__Exercise aim__:
Leave out the pictures and retype exactly the lines from the line with "Task: Open the Insights tab" through the end of the listing below.

__Source material__:
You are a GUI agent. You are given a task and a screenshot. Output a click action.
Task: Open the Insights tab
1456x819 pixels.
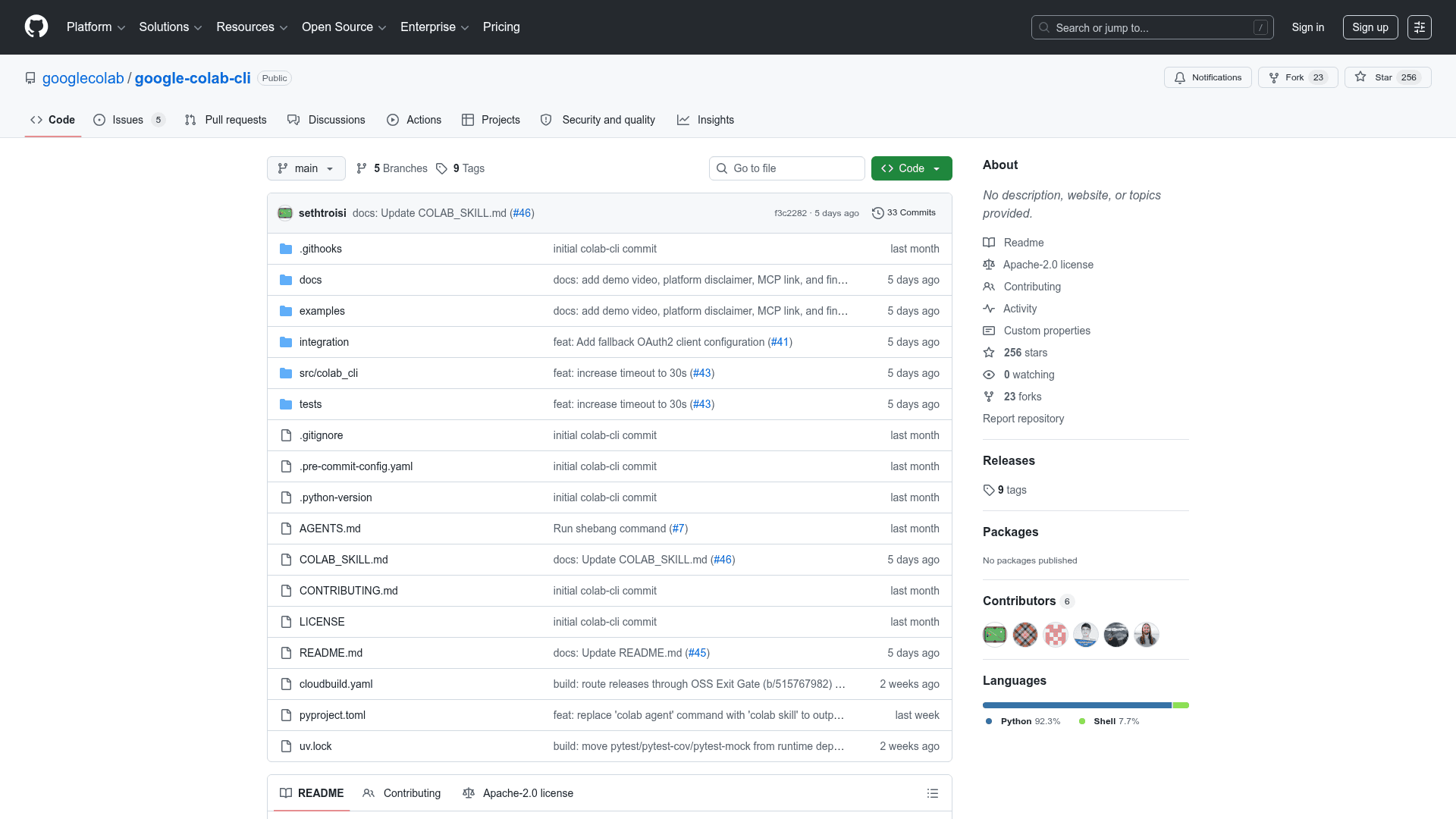click(x=705, y=120)
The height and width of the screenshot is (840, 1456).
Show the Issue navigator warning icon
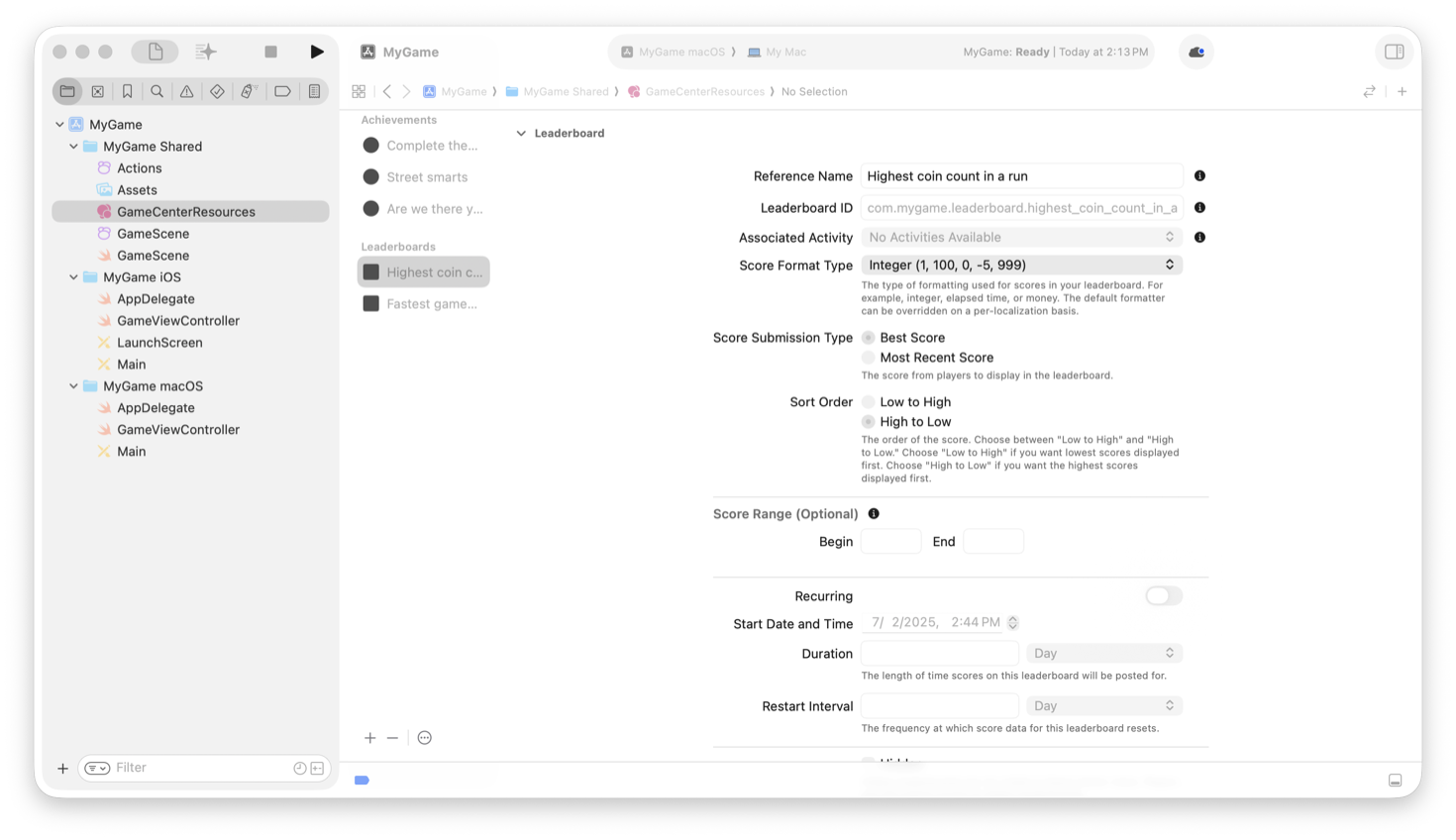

__Written solution__:
Task: Open the Insights tab
1456x819 pixels.
click(x=705, y=120)
The height and width of the screenshot is (840, 1456).
Show the Issue navigator warning icon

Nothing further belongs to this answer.